**Reading passage:**
.....

Reputation: 8445
I'm new to everything. Please help. I'm trying to crawl every
<div class="name"><a href="/v/name/idlike123123ksajdfk">name</a></div>
in a webpage. I want to catch the /v/name/idlike123123ksajdfk part. (Knowing that the
<div class="name"><a href="/v/
part is fixed) So I wrote the regular expression (can make you laugh):
~m#<div class="name"><a href="(/v/.*?)">#
It will be very helpful if you correct my stupid code.
Upvotes: 1
Views: 148
Reputation: 535
Web scraping with Mojolicious is probably simplest way to do it in Perl nowadays
http://mojolicio.us/perldoc/Mojolicious/Guides/Cookbook#Web_scraping
Upvotes: 1
Reputation: 132896
There are plenty of Perl modules that extract links from HTML. WWW::Mechanize, Mojo::DOM, HTML::LinkExtor, and HTML::SimpleLinkExtor can do it.
Upvotes: 1
Reputation: 43683
You should not use regex for parsing HTML, as there are many libraries for such parsing.
Daxim's answer is good example.
However if you want to use regex anyway and you have your text assigned to $_
, then
my @list = m{<div class="name"><a href="(/v/.*?)">}g;
will get you a list of all findings.
Upvotes: 0
Reputation: 39158
Using a robust HTML parser (see http://htmlparsing.com/ for why):
use strictures;
use Web::Query qw();
my $w = Web::Query->new_from_html(<<'HTML');
<div class="name"><a href="/v/name/idlike123123ksajdfk">name</a></div>
<div class="name"><a href="/v/name/idlike123123ksajdfk">name</a></div>
<div class="name"><a href="/v/name/idlike123123ksajdfk">name</a></div>
<div class="name"><a href="/v/name/idlike123123ksajdfk">name</a></div>
<div class="name"><a href="/v/name/idlike123123ksajdfk">name</a></div>
HTML
my @v_links = $w->find('div.name > a[href^="/v/"]')->attr('href');
Upvotes: 6

.....

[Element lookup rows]
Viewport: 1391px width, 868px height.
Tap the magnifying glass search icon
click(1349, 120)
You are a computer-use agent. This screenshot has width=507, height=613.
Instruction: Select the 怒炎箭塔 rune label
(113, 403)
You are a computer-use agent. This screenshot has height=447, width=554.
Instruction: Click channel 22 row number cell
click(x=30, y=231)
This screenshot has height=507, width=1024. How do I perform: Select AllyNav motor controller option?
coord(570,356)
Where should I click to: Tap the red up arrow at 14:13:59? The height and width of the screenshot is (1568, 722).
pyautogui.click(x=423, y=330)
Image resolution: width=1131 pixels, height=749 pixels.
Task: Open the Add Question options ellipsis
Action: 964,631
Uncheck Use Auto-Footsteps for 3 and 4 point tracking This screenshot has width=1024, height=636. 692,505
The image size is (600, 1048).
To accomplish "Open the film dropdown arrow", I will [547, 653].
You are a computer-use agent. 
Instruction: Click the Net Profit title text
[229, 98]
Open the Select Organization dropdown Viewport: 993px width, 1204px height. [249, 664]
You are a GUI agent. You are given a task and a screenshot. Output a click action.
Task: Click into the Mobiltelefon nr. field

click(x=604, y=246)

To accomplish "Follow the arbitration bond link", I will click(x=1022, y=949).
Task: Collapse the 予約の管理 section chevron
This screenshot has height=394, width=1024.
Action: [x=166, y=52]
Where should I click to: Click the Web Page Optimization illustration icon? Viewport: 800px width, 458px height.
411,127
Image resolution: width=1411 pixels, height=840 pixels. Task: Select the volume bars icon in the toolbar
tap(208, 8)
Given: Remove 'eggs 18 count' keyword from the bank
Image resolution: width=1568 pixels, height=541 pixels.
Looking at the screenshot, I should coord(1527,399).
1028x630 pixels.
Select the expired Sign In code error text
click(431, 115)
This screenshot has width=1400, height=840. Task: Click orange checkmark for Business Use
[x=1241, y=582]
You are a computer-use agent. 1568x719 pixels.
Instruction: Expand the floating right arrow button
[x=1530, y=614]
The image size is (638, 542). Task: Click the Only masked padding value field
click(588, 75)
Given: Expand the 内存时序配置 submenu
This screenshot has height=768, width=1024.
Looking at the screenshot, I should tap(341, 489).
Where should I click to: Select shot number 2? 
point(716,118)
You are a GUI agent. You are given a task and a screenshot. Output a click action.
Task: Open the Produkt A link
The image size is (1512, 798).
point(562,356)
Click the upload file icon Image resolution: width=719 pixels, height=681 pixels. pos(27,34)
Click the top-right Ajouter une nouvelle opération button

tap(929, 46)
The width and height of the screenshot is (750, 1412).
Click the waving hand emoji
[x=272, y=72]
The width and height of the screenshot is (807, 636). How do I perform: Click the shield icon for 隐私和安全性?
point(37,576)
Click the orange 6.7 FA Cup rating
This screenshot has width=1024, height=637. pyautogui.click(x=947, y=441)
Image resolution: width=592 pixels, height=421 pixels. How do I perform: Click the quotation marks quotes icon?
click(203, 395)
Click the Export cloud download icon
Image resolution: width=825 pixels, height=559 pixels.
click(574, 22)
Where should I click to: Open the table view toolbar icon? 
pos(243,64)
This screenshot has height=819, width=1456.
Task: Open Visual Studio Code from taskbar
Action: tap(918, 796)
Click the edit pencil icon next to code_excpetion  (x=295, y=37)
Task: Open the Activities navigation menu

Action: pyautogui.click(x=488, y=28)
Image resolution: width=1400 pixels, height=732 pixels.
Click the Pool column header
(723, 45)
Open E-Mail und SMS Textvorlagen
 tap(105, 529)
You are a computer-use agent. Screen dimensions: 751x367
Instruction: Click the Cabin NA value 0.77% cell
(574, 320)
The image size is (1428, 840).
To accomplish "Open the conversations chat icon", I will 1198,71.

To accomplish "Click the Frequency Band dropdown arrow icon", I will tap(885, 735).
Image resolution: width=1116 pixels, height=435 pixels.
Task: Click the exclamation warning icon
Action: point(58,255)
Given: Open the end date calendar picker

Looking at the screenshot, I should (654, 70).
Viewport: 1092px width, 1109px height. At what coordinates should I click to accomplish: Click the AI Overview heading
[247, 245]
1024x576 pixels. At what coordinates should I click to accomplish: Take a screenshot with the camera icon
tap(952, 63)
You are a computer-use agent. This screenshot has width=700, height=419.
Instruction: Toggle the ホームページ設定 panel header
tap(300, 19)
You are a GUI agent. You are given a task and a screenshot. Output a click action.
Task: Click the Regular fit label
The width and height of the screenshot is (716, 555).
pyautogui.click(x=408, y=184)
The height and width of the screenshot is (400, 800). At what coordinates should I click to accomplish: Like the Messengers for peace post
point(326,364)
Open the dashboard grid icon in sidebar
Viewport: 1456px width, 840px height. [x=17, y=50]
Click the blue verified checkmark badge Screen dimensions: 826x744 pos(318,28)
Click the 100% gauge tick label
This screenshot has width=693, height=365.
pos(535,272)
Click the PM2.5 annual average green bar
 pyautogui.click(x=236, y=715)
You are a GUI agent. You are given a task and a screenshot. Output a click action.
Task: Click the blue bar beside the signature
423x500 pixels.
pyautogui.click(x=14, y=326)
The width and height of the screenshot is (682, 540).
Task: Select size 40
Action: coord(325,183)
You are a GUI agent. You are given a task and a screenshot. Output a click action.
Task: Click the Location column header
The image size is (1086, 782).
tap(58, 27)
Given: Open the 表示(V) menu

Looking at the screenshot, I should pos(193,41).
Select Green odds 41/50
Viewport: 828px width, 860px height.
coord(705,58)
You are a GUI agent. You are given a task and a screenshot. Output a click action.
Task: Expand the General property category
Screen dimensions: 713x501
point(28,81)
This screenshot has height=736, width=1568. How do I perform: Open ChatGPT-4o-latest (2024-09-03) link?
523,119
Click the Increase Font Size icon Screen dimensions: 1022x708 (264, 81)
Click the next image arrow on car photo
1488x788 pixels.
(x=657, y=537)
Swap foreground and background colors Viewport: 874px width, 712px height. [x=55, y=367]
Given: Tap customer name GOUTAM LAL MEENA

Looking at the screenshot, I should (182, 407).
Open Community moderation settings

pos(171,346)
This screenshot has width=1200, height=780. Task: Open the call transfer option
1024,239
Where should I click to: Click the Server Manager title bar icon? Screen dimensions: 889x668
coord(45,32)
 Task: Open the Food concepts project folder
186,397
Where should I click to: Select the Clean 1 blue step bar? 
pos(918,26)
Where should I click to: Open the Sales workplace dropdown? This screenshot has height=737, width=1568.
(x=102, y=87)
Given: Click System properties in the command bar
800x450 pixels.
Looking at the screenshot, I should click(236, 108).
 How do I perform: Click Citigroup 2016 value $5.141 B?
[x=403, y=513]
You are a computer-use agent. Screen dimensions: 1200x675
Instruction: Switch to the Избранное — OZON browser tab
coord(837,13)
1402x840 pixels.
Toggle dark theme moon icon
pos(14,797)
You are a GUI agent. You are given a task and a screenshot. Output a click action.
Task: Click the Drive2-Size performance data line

.....

**Short exercise 1:**
For the thread about pulling links out of HTML, decide whether each statement agrees with it: (a) one reply says regex should not be used for parsing HTML; (b) HTML::LinkExtor is named as a module that can extract links; (c) a reply calls Mojolicious the hardest way to scrape the web in Perl. Answer yes or no for each and quote the words from the thread that settle it.
**Short exercise 2:**
Duplicate a stretch of the thread about pulling links out of HTML, beginning at the words "However if you" and stopping after the words "of all findings.".

**Final answer 1:**
(a) Yes: "You should not use regex for parsing HTML, as there are many libraries for such parsing."
(b) Yes: "WWW::Mechanize, Mojo::DOM, HTML::LinkExtor, and HTML::SimpleLinkExtor can do it."
(c) No: "Web scraping with Mojolicious is probably simplest way to do it in Perl nowadays"

**Final answer 2:**
However if you want to use regex anyway and you have your text assigned to $_
, then
my @list = m{<div class="name"><a href="(/v/.*?)">}g;
will get you a list of all findings.